YOUR OBJECTIVE:
When you repeat the entries below, keep each word exactly as it is and drop the pictures.

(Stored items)
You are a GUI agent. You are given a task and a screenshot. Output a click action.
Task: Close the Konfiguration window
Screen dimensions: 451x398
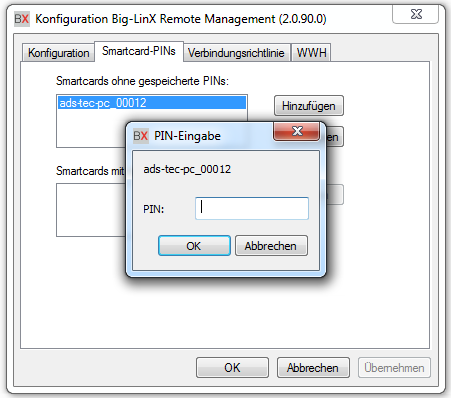pos(415,14)
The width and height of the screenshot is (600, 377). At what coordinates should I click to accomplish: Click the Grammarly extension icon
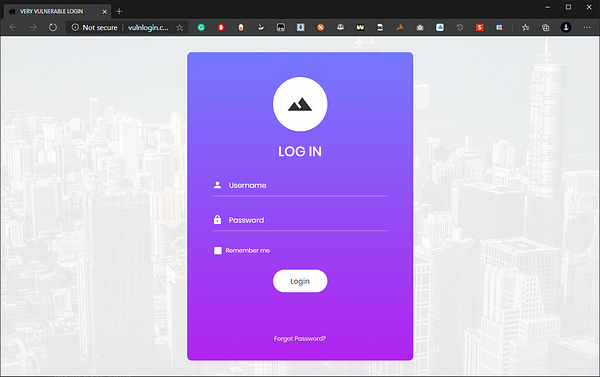click(x=201, y=27)
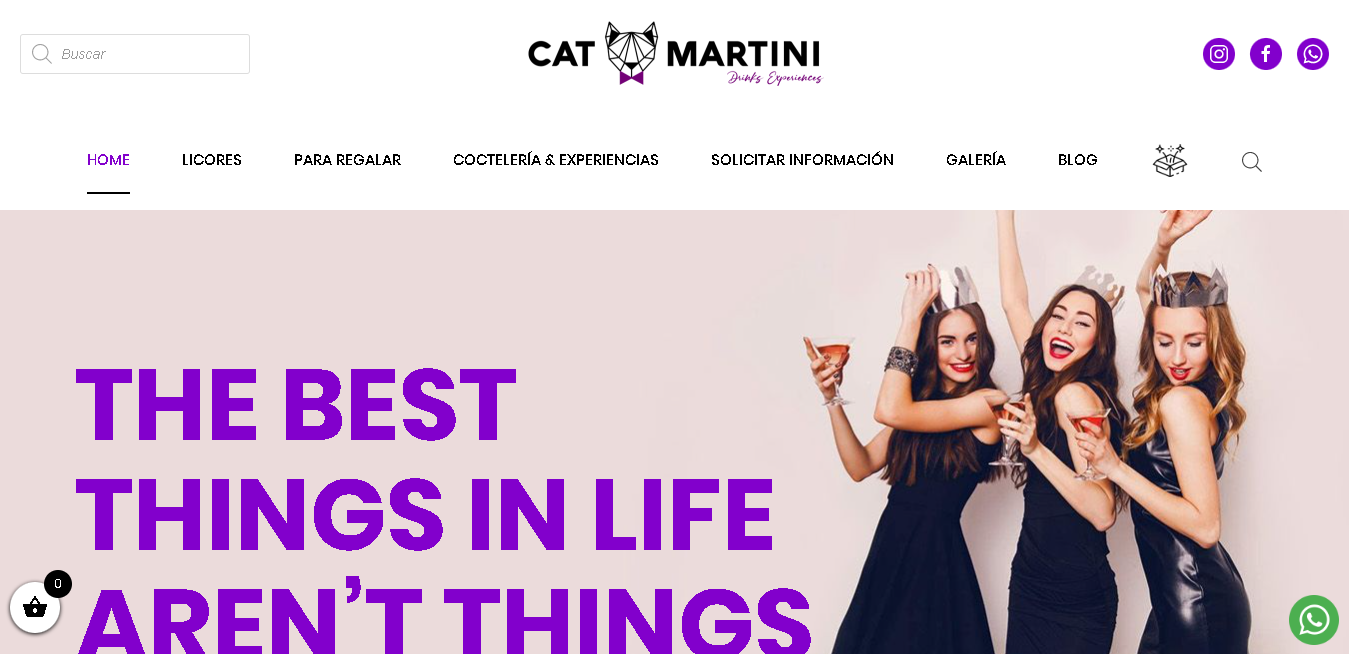Click the Cat Martini logo
The height and width of the screenshot is (654, 1349).
click(675, 53)
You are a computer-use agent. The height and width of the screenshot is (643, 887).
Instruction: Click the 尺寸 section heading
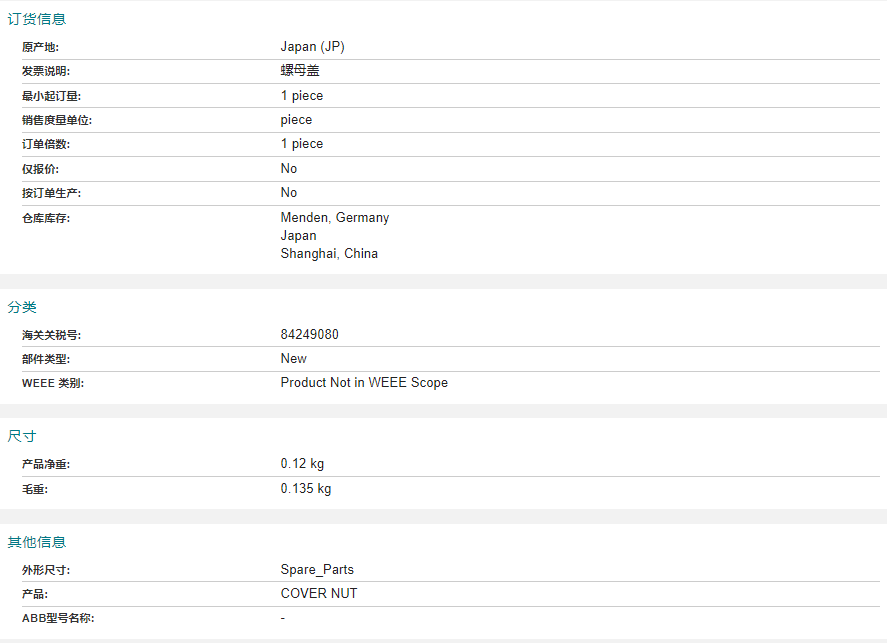click(x=21, y=436)
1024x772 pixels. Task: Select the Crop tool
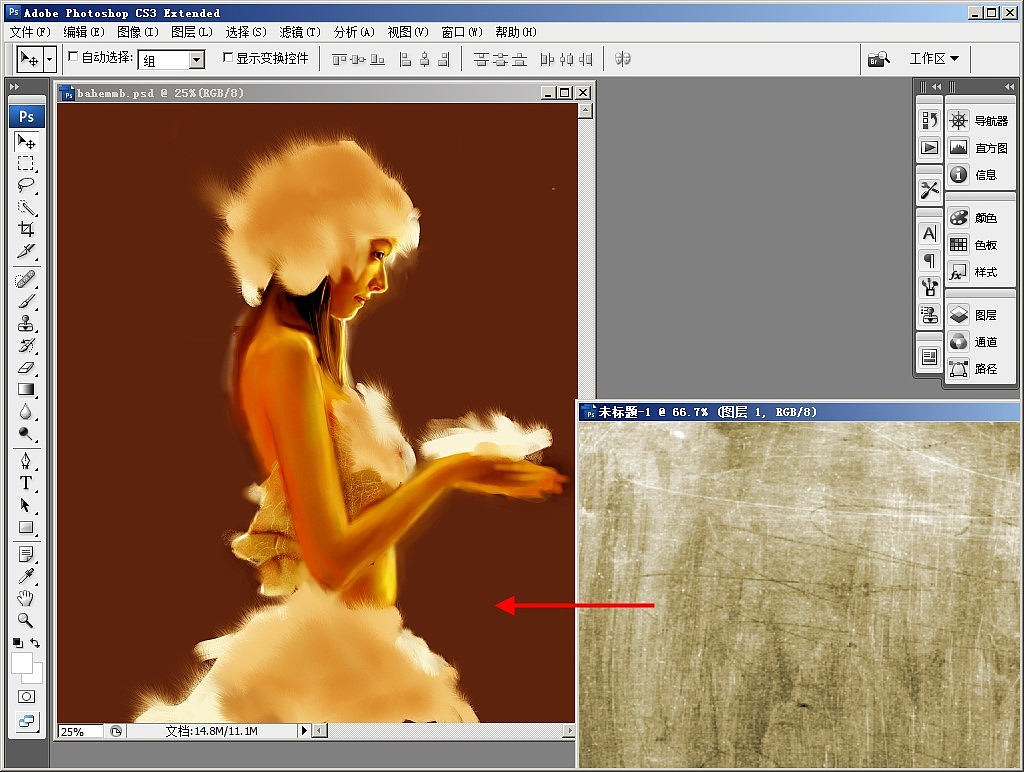(26, 229)
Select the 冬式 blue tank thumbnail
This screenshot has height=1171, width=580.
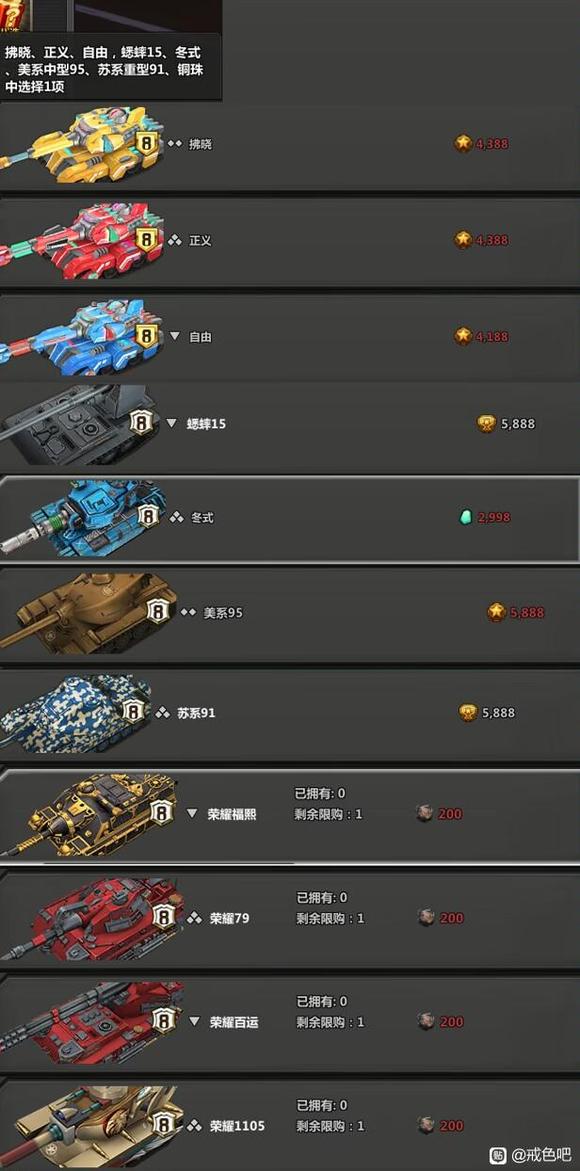click(x=82, y=518)

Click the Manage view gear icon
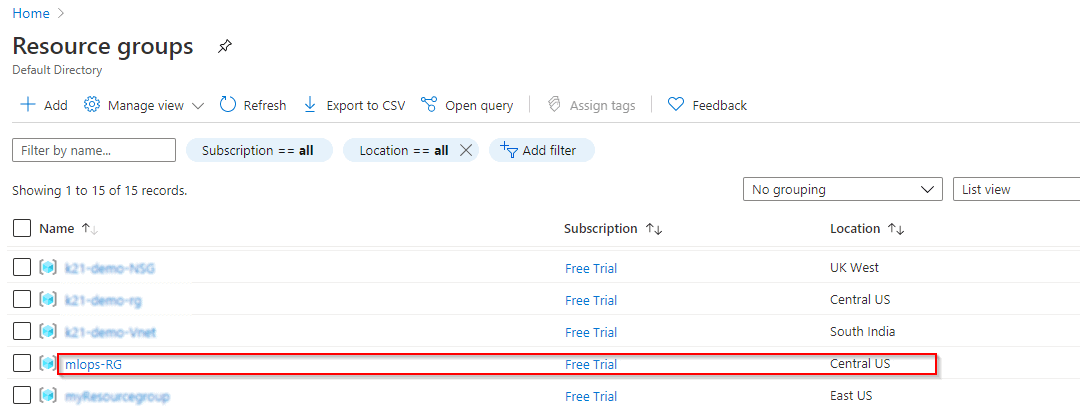92,105

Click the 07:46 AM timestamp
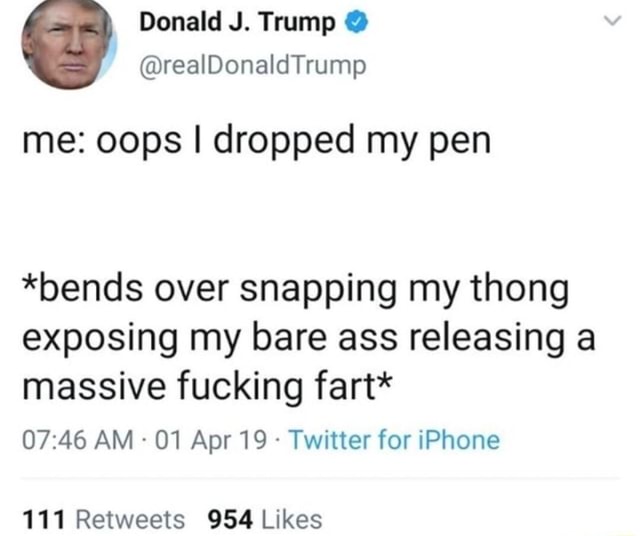click(x=78, y=440)

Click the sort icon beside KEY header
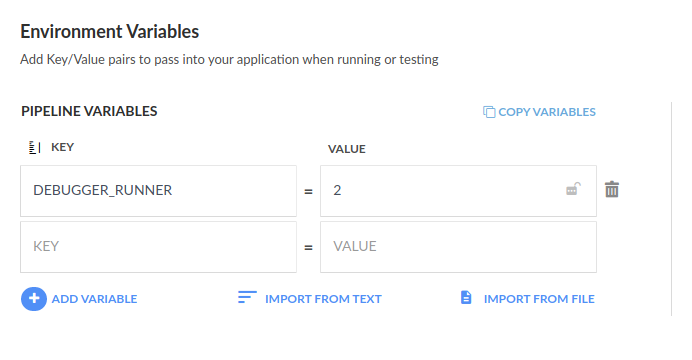(x=35, y=147)
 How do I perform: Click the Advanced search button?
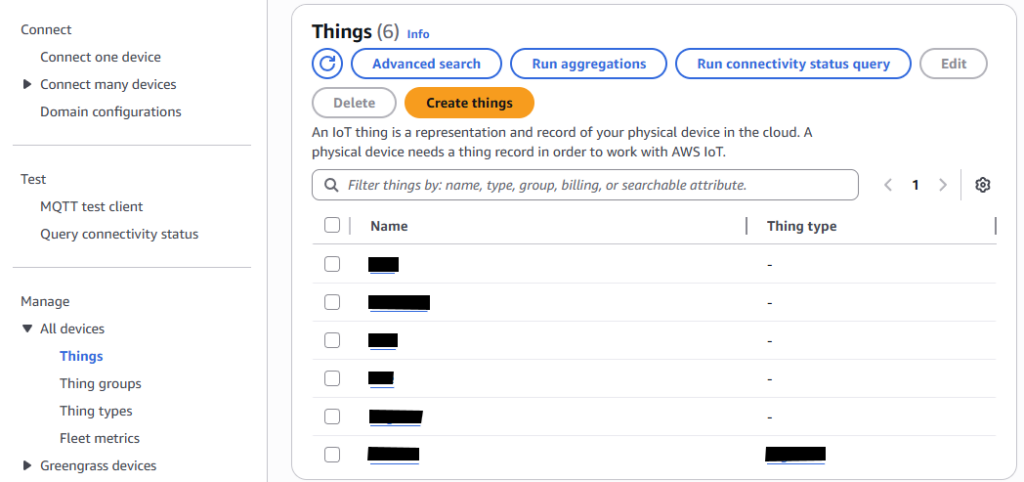(426, 64)
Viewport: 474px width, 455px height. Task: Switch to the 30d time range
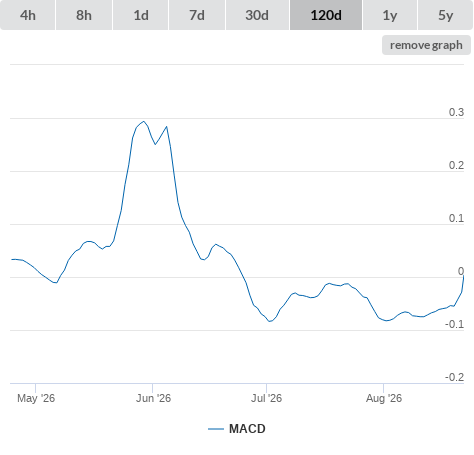click(x=257, y=15)
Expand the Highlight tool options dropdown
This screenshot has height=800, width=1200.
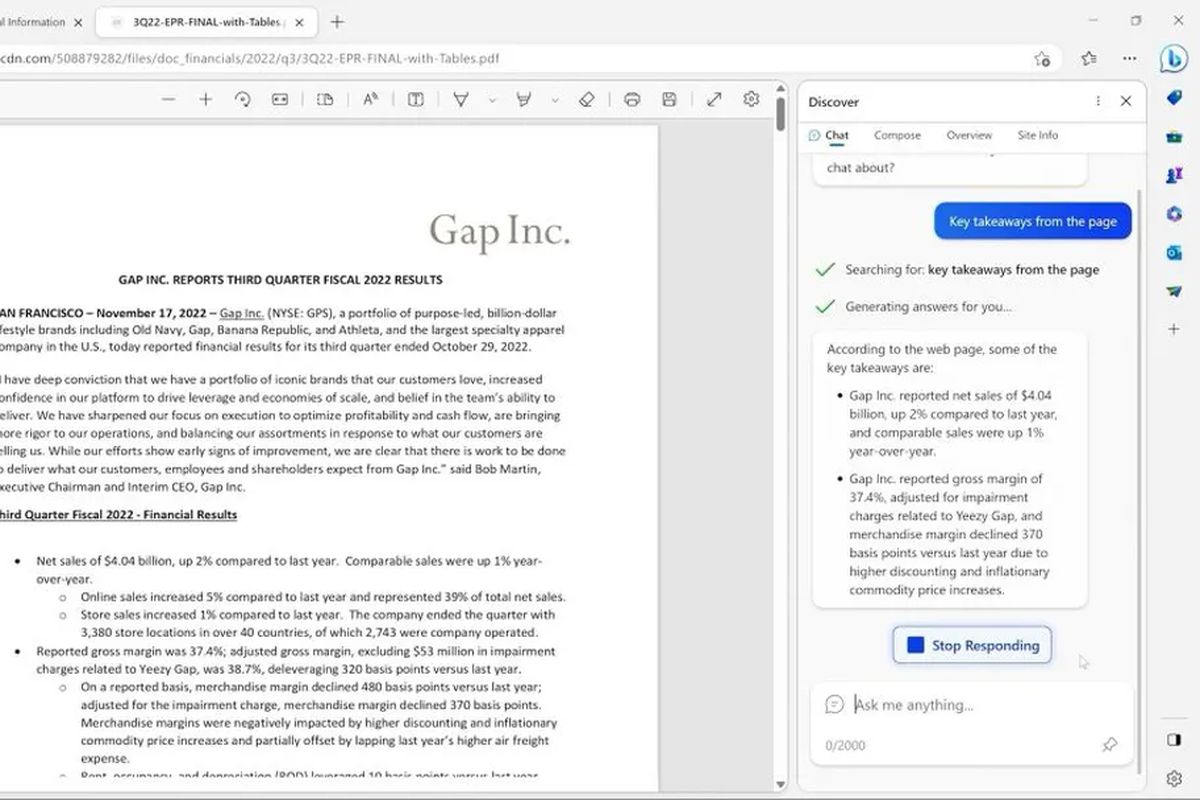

SOLUTION:
You are a GUI agent. You are given a task and a screenshot. Output a click action.
Task: Close the Konfiguration window
Screen dimensions: 451x398
pos(415,14)
The width and height of the screenshot is (600, 377). At what coordinates should I click to accomplish: Click the Grammarly extension icon
click(x=201, y=27)
Click the Cat Martini logo
The height and width of the screenshot is (654, 1349).
click(675, 53)
You are a computer-use agent. The height and width of the screenshot is (643, 887).
Instruction: Click the 尺寸 section heading
click(x=21, y=436)
1024x772 pixels. Task: Select the Crop tool
(26, 229)
Select the 冬式 blue tank thumbnail
This screenshot has height=1171, width=580.
click(x=82, y=518)

Click the Manage view gear icon
92,105

Click the 07:46 AM timestamp
click(x=78, y=440)

Click the sort icon beside KEY header
(x=35, y=147)
 How do I perform: Click the Advanced search button?
(426, 64)
Viewport: 474px width, 455px height. Task: Switch to the 30d time range
click(x=257, y=15)
Expand the Highlight tool options dropdown
This screenshot has height=800, width=1200.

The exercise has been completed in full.